That's a total variance of 2.073, for a final standard deviation of 1.440.

(That's pretty different than the group formula's answer of 3.07; that's because with few data points we can't take advantages of the law of large numbers and have to assume that we're 90% confident in the entire data set instead of in each individual point.)

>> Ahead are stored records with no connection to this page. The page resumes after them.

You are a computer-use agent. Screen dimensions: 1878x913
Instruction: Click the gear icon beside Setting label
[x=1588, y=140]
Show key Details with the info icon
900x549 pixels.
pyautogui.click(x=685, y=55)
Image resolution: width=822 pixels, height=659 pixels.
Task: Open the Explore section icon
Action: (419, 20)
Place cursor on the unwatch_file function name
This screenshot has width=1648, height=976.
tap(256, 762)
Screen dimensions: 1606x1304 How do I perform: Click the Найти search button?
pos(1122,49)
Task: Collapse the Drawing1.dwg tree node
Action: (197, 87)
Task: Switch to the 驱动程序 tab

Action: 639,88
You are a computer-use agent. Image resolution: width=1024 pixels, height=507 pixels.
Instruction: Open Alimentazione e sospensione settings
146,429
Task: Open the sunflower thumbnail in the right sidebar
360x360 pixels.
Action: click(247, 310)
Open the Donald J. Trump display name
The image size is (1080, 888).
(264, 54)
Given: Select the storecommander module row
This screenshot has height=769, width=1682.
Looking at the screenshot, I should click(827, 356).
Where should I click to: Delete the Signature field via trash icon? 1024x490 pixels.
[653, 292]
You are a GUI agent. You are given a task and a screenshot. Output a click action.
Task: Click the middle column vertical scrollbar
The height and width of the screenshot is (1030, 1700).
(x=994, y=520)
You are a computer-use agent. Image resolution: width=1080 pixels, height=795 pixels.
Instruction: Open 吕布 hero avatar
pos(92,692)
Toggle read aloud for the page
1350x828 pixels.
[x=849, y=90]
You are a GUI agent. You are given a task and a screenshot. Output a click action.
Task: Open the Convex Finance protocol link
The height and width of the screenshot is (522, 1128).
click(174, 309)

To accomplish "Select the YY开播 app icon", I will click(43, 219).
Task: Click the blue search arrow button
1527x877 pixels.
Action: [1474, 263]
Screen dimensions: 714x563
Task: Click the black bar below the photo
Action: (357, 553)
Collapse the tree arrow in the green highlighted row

Finally, you take your expected case and compute a range based on what percentage confidence you want to communicate:

Percentage ConfidentCalculation
2%expected - 2 * standard deviation
10%expected - 1.28 * standard deviation
16%expected - standard deviation
20%expected - 0.84 * standard deviation
25%expected - 0.67 * standard deviation
30%expected - 0.52 * standard deviation
40%expected - 0.25 * standard deviation
50%expected
60%expected + 0.25 * standard deviation
70%expected + 0.52 * standard deviation
75%expected + 0.67 * standard deviation
80%expected + 0.84 * standard deviation
84%expected + standard deviation
90%expected + 1.28 * standard deviation
98%expected + 2 * standard deviation

So for our project, using the individual standard deviation calculation, we'd get a 90% confident estimate by calculating 4.75 + 1.28 * 1.44, or 6.59 days. Filling out the table, we get:

Percentage ConfidentEstimate
2%1.87
10%2.91
16%3.31
20%3.54
25%3.79
30%4.00
40%4.38
50%4.75
60%5.11
70%5.50
80%5.96
84%6.19
90%6.59
98%7.63

Communicating the Estimate

We've all heard Spock or a robot or whatever say things like "there is a 95.83462% chance of failure!" There's even a TV Tropes page on it. But when you're communicating estimates? Don't do that!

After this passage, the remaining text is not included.